*Task goal*. Rewrite the stretch from "The NHL’s plan" through "ended March 11." in the passage on the pro leagues' restart plans, putting "regular-season schedule" wherever "regular season" appears.

*Selected extract*.
— BEGIN —
Now each pro league—the ones that were already underway in March and had to hit pause, and MLB, which never got to start its season—is working diligently on how and when to pick back up. The NBA aims to bring all of its teams to Orlando to finish its season. MLB wants to start in July with a half-length season and with teams only playing teams in their geographic region, but there are snags with the proposed revenue split between the owners and players. MLS Commissioner Don Garber is “cautiously optimistic” soccer can return, but has also been frank that his league gets a “vast vast vast majority of our income” from ticket sales, so playing in empty stadiums would be very bad for business.

The NHL’s plan is the most detailed so far. It also makes the NHL the first of the leagues that paused their seasons to call off the rest of its regular season; the 2020 NHL regular season effectively ended March 11.

The league is calling the current period Phase 1, during which players and teams have been quarantining. Phase 2 in early June would allow teams to start practicing in small groups at their team facilities. In Phase 3, which the NHL says would not start sooner than mid-July, formal training camps would begin, depending on local safety guidelines. In Phase 4, all 24 teams in the Playoffs (the top 12 teams in each NHL conference on March 12, when the season paused) would head to two “hub cities” to play the postseason with no fans present. Teams will be limited to bringing 50 personnel to the hub cities. The top four teams (Boston, Tampa Bay, Washington, and Philadelphia in the East; St. Louis, Colorado, Vegas, and Dallas in the West) will begin with a round robin tournament to determine seeding. Bettman said he thinks the NHL could get through the first two rounds of the playoffs in a month.
— END —
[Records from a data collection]
— BEGIN —
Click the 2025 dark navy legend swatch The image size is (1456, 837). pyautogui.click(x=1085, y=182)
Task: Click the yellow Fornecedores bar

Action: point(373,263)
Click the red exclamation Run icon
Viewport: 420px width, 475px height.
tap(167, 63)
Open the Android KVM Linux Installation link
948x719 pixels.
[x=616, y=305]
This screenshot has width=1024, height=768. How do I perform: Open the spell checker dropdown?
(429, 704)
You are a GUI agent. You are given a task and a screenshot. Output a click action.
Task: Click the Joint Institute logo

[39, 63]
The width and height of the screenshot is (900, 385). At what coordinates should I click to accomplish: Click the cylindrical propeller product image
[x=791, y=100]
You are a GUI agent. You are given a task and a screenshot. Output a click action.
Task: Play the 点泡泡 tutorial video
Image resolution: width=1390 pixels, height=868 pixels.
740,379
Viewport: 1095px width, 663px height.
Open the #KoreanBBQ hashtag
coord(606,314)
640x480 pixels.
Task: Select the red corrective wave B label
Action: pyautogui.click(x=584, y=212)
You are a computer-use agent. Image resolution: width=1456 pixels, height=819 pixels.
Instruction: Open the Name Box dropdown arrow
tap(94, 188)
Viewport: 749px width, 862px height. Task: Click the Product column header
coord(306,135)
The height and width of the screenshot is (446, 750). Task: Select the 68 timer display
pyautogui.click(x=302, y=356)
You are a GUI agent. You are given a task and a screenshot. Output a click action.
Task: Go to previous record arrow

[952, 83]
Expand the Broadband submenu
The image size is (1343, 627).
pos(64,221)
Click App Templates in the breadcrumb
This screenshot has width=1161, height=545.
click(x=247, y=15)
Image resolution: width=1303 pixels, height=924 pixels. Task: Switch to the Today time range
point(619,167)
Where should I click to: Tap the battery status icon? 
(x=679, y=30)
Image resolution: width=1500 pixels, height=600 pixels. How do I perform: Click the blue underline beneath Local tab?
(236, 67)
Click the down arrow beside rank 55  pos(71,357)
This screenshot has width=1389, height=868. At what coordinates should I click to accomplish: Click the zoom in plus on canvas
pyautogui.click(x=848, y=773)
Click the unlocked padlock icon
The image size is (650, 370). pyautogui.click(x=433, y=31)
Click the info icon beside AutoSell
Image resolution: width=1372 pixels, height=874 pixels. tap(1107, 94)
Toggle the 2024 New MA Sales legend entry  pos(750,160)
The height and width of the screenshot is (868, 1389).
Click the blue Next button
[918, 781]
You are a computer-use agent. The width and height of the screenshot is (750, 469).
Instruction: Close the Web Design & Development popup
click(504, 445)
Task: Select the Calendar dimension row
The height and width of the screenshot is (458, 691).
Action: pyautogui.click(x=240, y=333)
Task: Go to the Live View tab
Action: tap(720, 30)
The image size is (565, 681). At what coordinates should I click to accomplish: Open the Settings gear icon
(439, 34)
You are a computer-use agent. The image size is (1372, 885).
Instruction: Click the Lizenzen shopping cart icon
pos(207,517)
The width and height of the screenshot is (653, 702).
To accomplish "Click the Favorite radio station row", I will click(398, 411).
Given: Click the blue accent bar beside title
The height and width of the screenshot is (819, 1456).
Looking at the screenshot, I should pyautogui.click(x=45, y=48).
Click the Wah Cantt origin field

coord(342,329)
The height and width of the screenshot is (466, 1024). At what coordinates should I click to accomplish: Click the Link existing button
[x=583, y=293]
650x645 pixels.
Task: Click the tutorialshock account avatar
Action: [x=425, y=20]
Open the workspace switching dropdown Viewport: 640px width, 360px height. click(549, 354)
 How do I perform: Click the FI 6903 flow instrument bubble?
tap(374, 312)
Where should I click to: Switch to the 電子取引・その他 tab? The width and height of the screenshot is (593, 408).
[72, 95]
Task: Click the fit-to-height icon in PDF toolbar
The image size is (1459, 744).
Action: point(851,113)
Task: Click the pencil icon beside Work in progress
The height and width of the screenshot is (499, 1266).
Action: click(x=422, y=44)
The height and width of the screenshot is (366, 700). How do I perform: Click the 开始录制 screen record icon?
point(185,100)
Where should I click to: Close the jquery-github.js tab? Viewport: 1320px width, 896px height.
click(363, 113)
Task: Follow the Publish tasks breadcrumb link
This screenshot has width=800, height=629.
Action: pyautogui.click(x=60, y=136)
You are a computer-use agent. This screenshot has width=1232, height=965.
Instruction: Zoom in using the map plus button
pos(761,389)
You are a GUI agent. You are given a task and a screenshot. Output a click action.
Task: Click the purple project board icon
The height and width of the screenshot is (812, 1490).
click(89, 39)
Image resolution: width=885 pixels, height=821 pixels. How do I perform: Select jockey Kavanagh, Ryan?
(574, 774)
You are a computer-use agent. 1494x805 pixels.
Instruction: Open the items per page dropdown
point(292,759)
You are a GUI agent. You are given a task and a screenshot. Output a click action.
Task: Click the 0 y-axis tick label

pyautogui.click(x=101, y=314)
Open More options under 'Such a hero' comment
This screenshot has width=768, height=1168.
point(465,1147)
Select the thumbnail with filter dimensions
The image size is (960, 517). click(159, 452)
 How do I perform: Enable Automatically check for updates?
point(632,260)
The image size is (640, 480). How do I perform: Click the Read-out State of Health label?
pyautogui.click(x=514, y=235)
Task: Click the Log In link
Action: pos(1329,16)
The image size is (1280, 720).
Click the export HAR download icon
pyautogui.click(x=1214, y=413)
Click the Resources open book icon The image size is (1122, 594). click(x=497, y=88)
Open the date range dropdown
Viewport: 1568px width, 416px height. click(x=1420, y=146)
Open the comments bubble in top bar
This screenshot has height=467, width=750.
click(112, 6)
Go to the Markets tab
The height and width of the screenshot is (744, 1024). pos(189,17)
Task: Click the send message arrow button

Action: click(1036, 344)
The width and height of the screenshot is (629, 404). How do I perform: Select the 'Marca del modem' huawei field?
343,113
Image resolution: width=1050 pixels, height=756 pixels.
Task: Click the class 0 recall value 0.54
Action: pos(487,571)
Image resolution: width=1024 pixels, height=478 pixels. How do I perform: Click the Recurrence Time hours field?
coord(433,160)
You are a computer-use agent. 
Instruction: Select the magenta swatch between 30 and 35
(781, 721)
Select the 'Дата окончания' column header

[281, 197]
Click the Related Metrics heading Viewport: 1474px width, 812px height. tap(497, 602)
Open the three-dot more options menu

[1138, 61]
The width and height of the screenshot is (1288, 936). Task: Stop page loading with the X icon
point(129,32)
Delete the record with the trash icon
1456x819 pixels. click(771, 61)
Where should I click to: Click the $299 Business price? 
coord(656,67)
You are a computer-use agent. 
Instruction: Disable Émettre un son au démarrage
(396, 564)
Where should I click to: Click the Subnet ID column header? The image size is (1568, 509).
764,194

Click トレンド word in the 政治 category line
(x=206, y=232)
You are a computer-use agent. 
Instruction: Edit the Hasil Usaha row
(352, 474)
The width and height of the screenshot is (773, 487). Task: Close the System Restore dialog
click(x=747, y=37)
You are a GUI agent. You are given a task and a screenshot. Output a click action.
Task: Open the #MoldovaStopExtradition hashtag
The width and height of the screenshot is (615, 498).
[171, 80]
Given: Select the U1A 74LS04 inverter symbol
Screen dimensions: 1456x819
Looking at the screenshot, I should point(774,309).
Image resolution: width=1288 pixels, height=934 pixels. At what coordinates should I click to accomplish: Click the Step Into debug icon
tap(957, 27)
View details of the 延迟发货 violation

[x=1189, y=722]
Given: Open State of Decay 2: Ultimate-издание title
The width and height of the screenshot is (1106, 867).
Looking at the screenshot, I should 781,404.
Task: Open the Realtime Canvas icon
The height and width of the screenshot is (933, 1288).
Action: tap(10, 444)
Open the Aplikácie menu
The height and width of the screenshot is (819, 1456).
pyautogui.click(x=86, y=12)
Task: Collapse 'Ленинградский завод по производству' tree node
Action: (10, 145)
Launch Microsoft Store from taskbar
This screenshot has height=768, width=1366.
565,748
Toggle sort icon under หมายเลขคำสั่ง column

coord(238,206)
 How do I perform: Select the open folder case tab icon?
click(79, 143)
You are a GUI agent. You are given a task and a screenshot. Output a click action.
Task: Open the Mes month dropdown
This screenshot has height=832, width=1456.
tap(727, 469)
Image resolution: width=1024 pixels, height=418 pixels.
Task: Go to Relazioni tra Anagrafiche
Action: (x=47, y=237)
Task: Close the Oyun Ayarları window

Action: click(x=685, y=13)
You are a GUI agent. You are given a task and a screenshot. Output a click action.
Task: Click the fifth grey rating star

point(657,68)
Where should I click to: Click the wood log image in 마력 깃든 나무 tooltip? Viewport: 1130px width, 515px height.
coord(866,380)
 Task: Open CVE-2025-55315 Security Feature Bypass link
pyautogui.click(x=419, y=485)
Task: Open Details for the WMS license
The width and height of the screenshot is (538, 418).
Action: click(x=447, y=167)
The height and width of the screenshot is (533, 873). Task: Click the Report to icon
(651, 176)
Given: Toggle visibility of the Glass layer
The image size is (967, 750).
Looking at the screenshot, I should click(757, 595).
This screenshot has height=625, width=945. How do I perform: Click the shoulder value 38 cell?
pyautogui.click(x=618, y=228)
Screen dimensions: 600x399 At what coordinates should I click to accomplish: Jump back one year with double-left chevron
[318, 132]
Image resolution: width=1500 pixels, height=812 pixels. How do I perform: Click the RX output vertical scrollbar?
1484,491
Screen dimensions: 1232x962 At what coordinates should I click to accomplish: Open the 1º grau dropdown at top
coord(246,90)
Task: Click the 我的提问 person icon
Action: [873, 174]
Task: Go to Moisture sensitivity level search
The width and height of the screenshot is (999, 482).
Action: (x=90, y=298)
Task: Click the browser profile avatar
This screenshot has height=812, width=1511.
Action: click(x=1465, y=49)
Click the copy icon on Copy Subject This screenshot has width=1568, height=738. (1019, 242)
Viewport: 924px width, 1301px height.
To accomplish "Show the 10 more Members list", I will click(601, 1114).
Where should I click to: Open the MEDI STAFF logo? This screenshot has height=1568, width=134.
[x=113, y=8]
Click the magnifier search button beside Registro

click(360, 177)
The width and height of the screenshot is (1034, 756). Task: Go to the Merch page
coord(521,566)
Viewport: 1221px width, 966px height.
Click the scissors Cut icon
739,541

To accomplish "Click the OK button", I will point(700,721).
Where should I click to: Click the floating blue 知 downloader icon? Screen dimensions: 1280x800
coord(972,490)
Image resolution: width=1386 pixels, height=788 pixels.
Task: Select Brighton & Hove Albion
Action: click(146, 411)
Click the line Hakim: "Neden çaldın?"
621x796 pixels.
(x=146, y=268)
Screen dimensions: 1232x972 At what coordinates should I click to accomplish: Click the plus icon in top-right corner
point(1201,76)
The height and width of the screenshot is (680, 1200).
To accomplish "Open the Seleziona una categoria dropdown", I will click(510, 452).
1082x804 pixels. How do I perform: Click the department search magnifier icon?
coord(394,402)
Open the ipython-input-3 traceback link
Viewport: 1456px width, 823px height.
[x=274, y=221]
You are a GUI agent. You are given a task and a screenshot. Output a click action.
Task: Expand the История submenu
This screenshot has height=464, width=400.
— END —
*Solution*.
The NHL’s plan is the most detailed so far. It also makes the NHL the first of the leagues that paused their seasons to call off the rest of its regular-season schedule; the 2020 NHL regular-season schedule effectively ended March 11.